> **TASK INPUTS**:
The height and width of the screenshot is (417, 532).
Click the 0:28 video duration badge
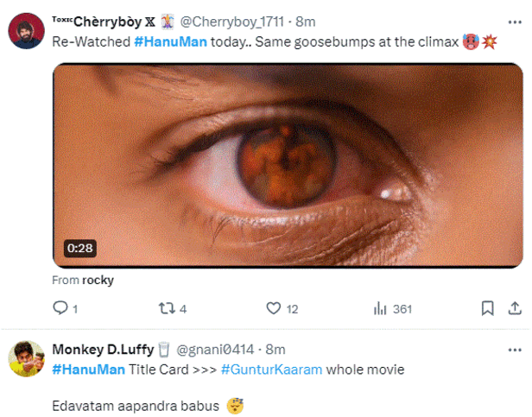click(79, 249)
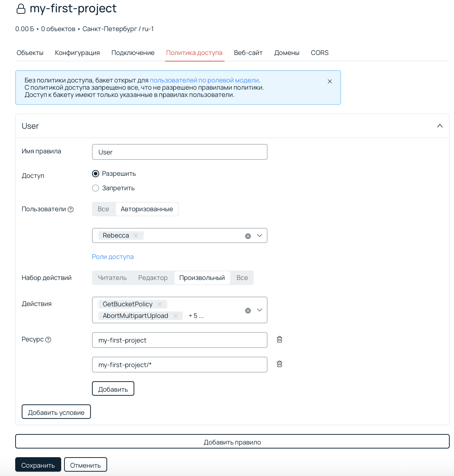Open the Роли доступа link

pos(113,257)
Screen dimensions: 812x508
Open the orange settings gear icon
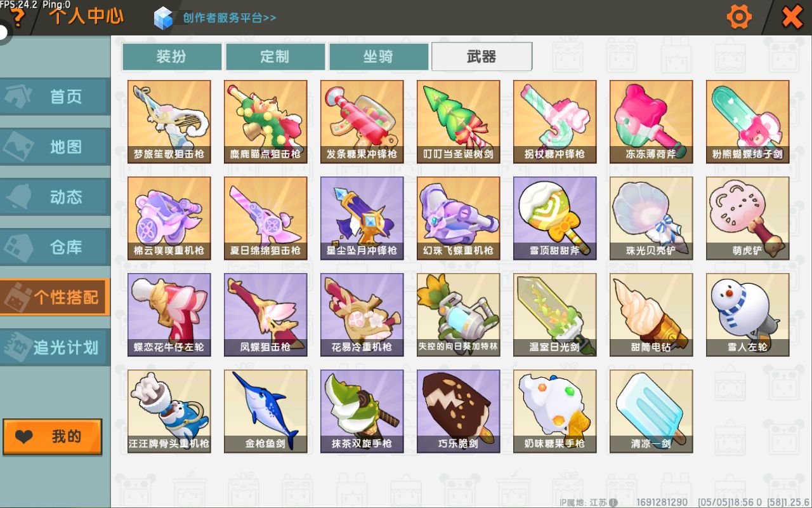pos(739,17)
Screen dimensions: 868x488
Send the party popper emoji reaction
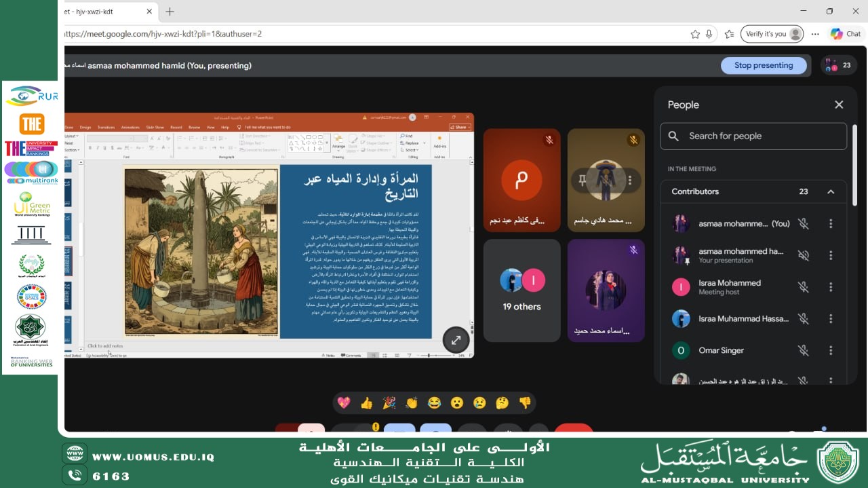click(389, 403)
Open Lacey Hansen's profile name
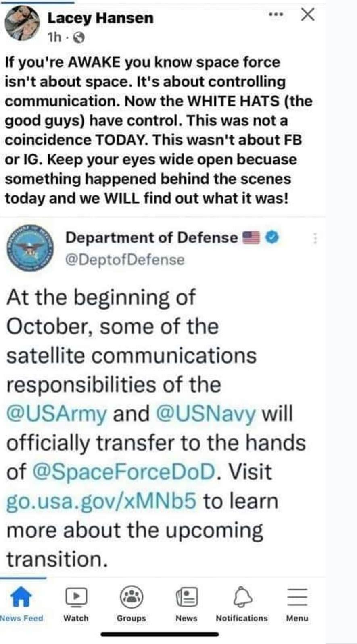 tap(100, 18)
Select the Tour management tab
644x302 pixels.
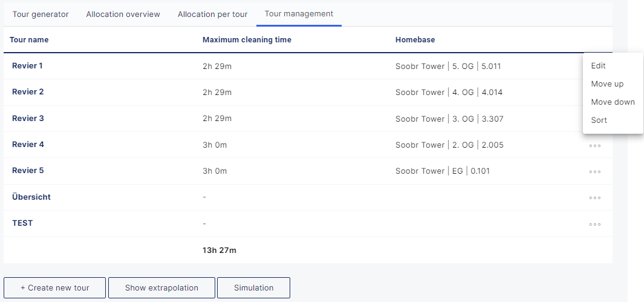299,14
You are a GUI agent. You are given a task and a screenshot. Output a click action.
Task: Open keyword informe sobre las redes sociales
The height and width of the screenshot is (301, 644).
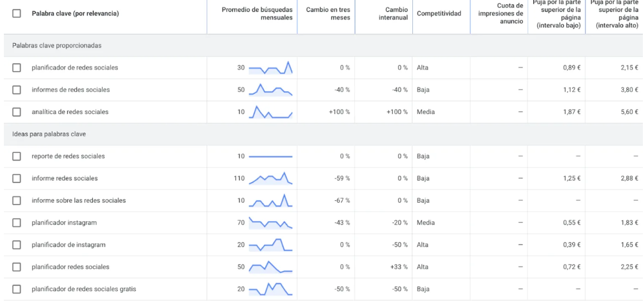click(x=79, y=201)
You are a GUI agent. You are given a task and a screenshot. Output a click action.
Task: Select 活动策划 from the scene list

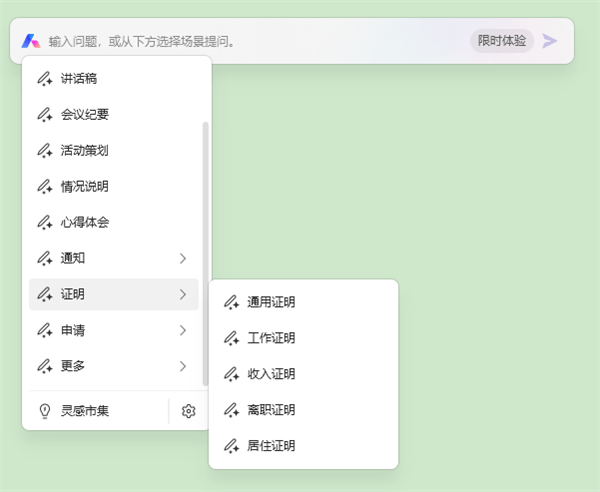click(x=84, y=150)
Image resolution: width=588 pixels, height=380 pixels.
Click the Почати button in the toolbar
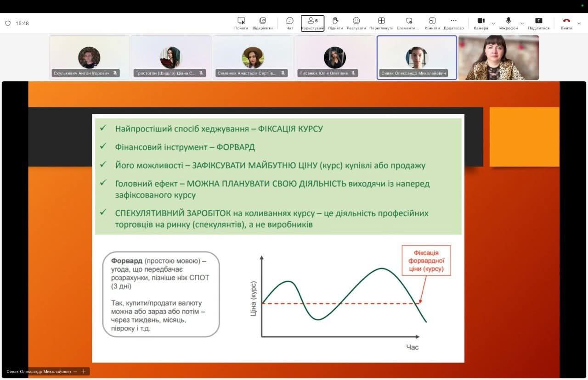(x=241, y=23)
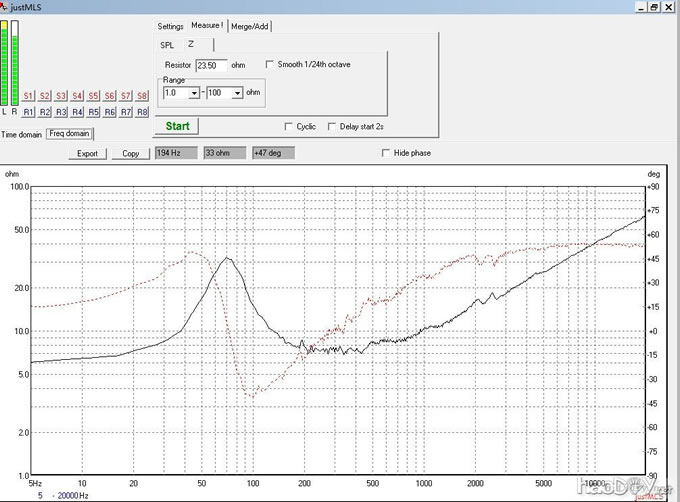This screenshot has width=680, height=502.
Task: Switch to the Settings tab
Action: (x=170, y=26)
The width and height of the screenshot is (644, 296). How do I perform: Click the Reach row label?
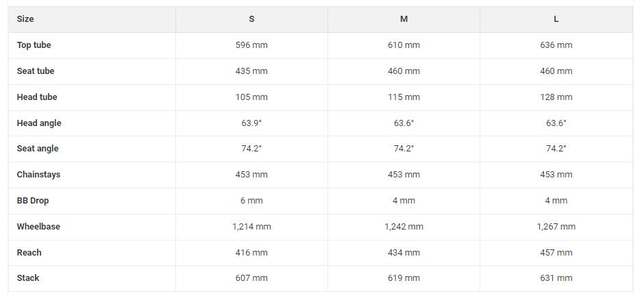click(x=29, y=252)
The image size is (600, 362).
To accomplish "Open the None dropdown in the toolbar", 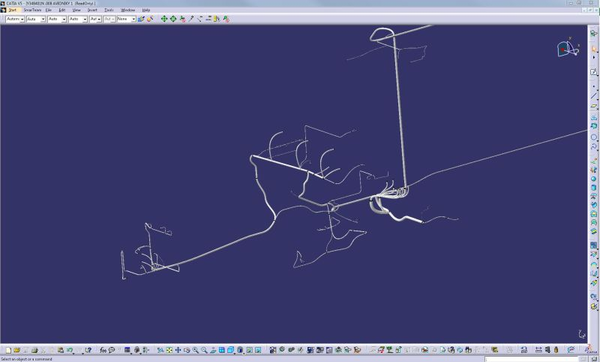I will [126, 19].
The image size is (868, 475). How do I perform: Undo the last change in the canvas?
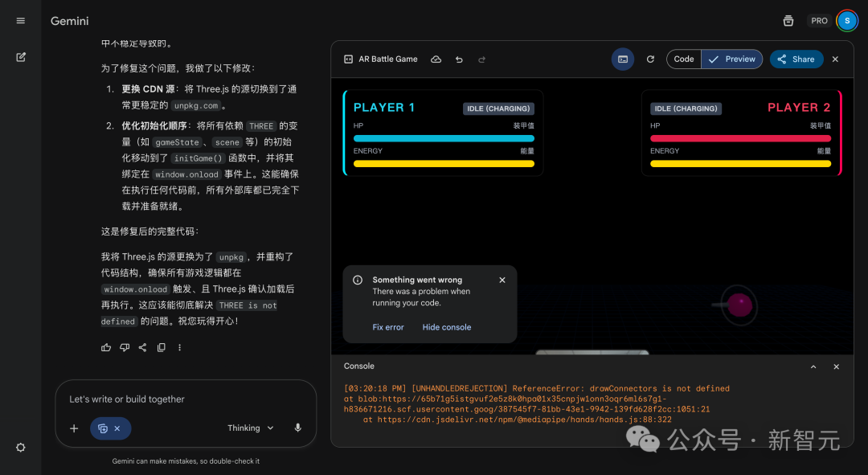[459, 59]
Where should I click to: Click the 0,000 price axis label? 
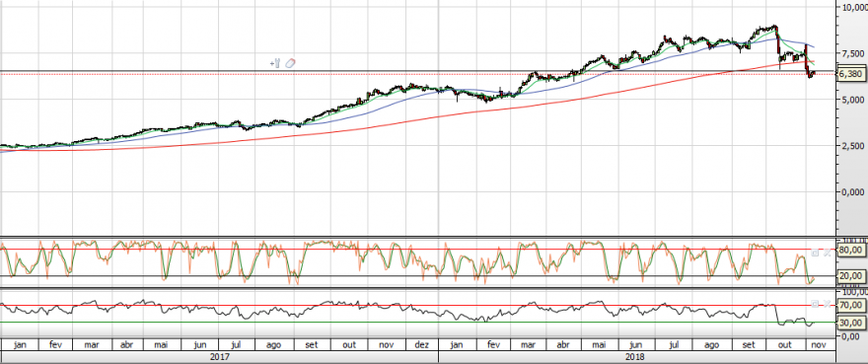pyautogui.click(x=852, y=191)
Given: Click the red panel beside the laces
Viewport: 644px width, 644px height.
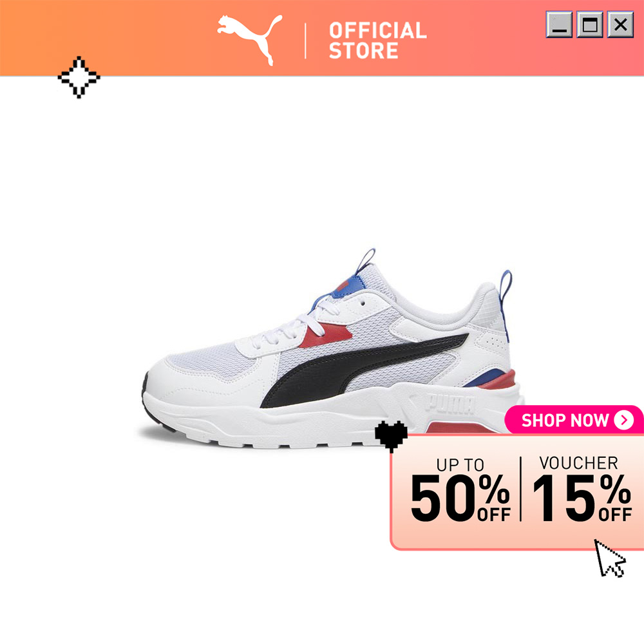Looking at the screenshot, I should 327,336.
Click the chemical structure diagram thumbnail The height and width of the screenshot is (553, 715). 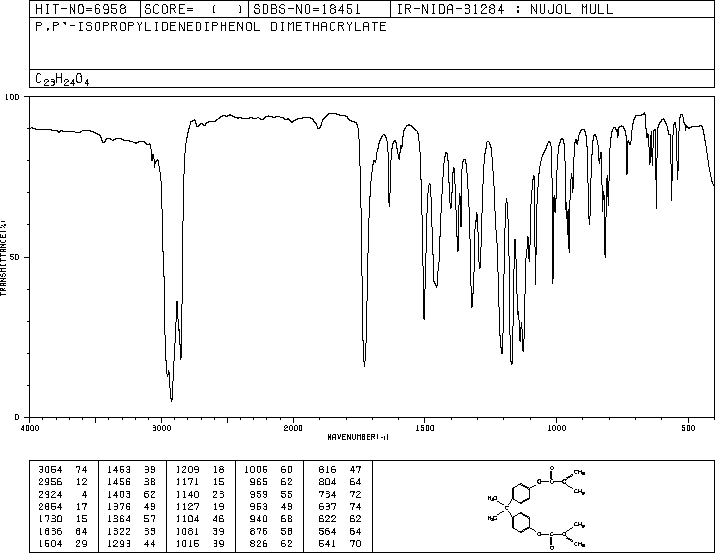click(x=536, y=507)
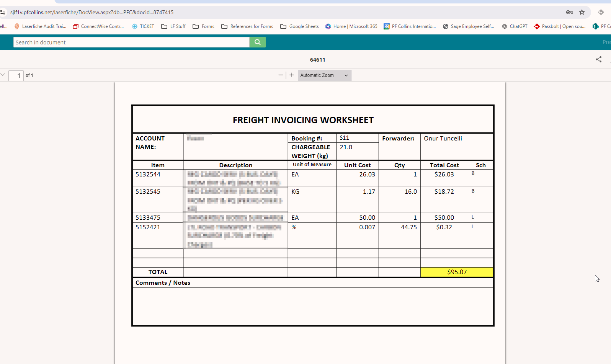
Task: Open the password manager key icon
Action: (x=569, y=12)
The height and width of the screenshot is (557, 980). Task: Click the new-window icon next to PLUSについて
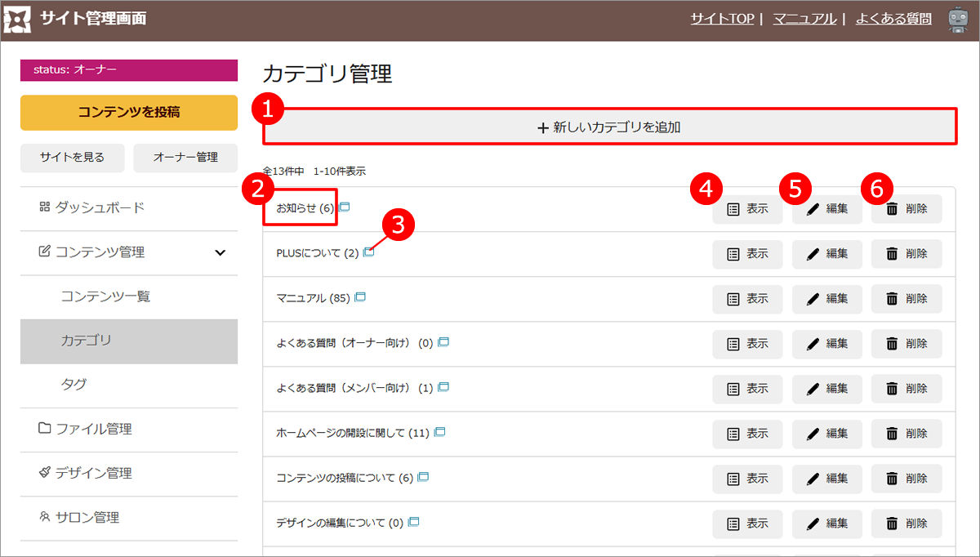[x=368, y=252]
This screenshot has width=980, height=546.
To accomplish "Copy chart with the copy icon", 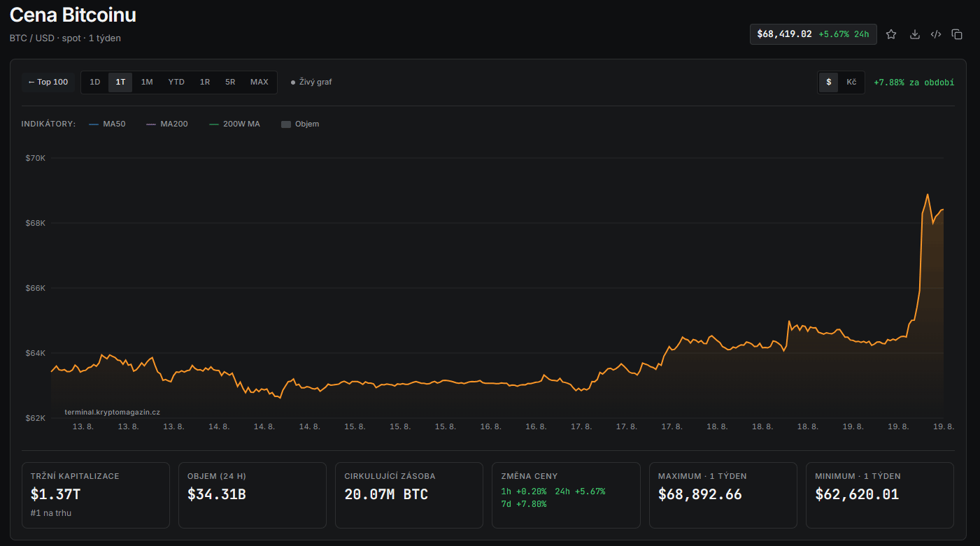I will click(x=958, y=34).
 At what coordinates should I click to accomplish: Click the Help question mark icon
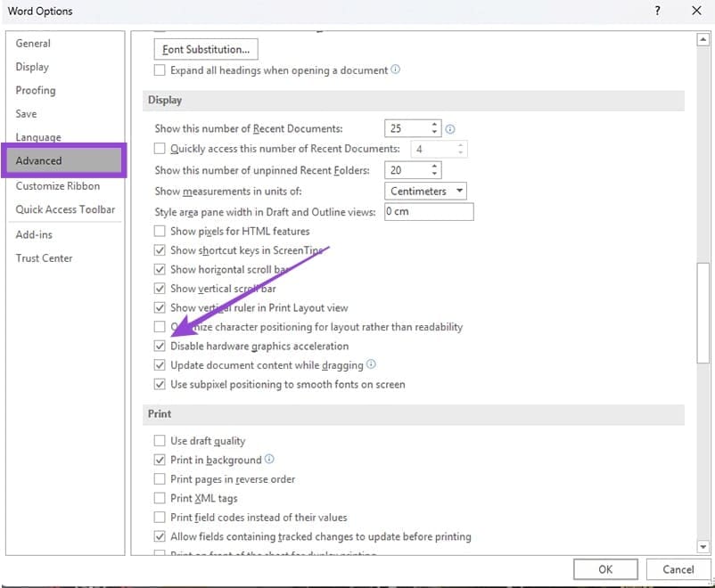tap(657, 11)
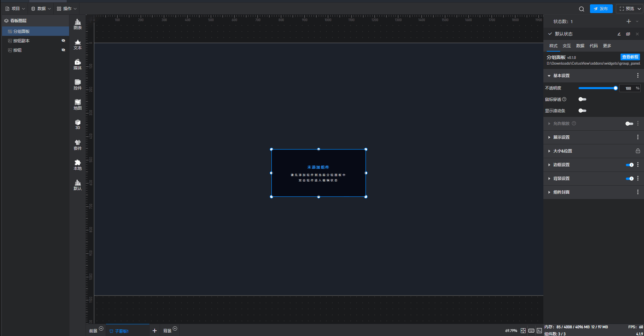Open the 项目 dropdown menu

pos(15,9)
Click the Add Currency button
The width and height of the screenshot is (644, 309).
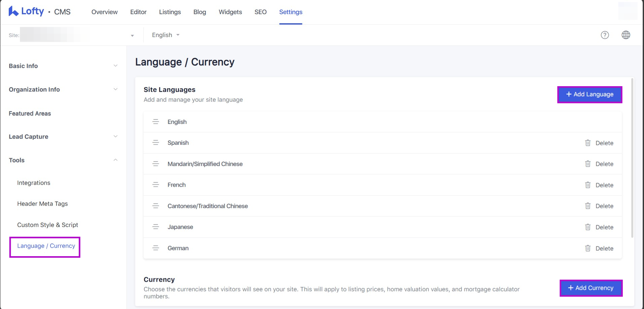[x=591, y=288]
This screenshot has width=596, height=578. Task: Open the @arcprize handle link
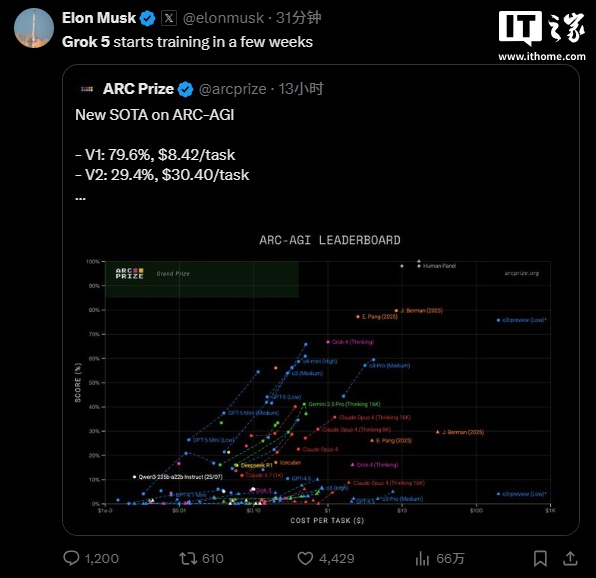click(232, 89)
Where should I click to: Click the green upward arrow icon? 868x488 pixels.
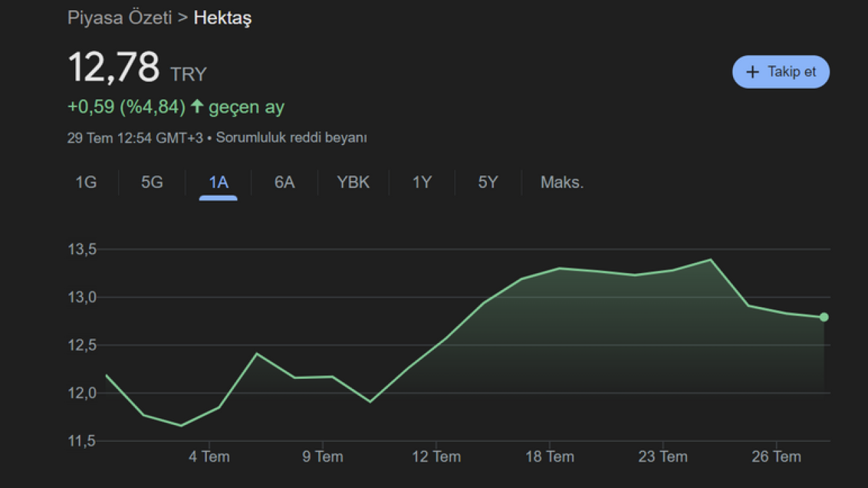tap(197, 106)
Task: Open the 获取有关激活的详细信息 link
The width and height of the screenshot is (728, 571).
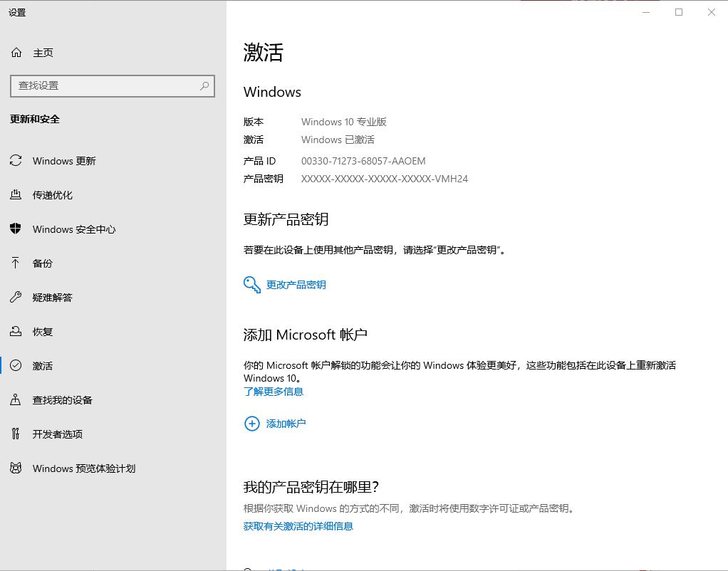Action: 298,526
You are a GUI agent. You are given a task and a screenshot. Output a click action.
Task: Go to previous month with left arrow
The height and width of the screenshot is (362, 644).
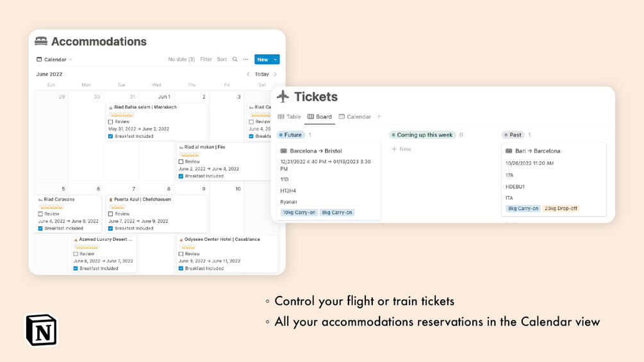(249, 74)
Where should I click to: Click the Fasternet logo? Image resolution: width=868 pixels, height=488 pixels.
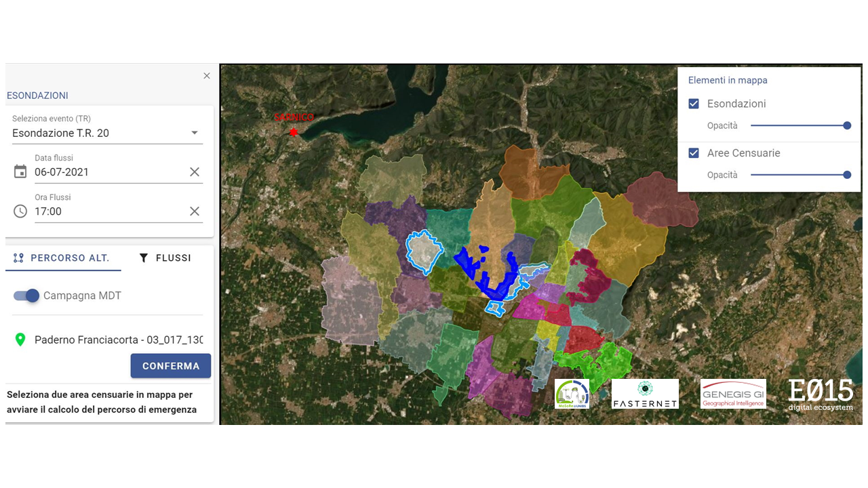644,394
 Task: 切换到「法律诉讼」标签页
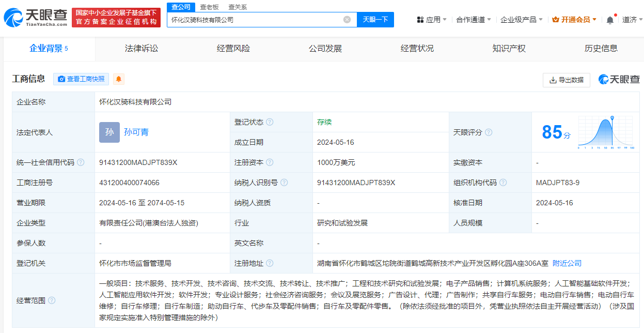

> **WHAT TO WORK ON**: Now transcribe the lines above exactly, starting at the line containing "Click the Add Currency button" and ending at the line containing "Task: Open the 获取有关激活的详细信息 link", both lines included, pictures excluded.

> **RESPONSE AREA**:
Click the Add Currency button
The width and height of the screenshot is (644, 309).
[x=591, y=288]
This screenshot has width=596, height=578. Task: Open the @arcprize handle link
click(232, 89)
Where should I click to: Click the green upward arrow icon? 868x488 pixels.
tap(197, 106)
Task: Open the 获取有关激活的详细信息 link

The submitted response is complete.